- _ACTIVITY_: Go through the data below. List every line that holds the word "will".

- _DATASET RECORDS_:
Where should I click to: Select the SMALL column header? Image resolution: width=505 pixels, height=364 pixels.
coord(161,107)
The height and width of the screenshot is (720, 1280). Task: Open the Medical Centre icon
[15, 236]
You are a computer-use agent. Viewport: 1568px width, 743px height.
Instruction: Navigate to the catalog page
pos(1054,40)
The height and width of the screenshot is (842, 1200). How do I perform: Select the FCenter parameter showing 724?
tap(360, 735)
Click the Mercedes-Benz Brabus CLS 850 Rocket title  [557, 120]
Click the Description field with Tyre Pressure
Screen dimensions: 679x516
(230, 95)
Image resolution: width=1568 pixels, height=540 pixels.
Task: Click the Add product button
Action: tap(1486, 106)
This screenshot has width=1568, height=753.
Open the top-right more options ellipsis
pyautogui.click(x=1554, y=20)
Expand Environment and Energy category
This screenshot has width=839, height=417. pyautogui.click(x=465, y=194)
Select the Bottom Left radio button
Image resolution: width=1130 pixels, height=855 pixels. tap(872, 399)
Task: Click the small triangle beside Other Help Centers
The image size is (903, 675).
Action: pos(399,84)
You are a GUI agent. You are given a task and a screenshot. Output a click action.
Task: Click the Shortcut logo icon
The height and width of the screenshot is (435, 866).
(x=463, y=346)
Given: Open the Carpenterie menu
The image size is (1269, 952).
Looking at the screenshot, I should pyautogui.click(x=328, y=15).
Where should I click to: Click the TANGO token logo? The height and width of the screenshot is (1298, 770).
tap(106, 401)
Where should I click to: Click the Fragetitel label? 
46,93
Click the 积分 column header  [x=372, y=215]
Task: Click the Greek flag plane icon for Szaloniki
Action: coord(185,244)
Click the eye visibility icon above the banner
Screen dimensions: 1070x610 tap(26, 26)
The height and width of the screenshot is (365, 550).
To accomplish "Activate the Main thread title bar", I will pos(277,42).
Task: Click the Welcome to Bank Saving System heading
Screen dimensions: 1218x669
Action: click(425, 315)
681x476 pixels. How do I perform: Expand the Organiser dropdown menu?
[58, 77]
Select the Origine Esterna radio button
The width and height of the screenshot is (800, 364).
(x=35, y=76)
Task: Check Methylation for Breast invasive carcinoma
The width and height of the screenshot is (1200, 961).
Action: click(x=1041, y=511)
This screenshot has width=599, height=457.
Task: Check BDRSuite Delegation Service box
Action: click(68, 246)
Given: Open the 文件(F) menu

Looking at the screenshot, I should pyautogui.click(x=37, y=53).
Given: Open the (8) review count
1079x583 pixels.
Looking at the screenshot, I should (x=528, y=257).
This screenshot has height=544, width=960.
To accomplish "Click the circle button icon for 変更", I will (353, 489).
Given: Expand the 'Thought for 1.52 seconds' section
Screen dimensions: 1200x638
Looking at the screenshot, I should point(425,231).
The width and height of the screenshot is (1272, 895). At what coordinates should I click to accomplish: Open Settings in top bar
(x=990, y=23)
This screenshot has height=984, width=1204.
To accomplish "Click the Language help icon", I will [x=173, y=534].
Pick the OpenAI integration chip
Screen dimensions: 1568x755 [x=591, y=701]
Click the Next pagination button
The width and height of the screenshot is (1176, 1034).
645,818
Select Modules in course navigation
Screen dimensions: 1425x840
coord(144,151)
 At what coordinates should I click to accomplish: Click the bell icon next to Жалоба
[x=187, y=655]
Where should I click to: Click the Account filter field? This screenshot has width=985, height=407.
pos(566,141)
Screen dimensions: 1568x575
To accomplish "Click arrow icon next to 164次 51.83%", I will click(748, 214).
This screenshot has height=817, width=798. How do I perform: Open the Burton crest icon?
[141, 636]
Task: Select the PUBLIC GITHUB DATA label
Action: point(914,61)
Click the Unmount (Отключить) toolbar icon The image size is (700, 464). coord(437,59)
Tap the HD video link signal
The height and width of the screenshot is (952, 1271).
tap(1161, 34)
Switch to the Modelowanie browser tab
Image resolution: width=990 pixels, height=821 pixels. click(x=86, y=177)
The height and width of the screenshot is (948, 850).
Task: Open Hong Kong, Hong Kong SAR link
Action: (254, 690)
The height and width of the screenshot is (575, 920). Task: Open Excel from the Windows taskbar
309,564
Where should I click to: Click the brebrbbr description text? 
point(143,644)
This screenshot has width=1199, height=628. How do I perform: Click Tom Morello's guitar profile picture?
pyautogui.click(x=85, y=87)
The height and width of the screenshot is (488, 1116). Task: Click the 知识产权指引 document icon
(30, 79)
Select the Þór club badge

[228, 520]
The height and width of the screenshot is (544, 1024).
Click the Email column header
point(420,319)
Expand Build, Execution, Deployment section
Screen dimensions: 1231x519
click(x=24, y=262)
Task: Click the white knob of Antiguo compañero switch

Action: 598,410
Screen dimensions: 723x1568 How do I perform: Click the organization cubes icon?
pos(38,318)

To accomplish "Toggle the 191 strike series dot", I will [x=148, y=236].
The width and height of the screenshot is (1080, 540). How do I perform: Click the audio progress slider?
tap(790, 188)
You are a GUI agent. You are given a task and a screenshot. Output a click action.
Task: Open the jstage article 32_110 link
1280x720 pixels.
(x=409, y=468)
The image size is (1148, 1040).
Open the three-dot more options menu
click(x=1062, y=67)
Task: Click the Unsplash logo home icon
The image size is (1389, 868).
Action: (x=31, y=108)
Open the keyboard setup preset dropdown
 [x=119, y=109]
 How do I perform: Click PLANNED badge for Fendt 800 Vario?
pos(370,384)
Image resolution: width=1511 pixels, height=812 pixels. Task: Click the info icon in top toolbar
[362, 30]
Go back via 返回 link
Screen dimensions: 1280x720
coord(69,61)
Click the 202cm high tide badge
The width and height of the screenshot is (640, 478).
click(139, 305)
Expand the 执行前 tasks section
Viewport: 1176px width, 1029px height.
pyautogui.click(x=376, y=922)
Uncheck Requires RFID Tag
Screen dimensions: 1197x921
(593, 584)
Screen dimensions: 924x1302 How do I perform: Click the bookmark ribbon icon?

- _ANSWER BOX_:
To accomplish "Activate the Main thread title bar", I will pos(277,42).
To accomplish "Click the circle button icon for 変更", I will (353, 489).
To accomplish "Click the Language help icon", I will [x=173, y=534].
To accomplish "Click arrow icon next to 164次 51.83%", I will click(748, 214).
To accomplish "Toggle the 191 strike series dot", I will [x=148, y=236].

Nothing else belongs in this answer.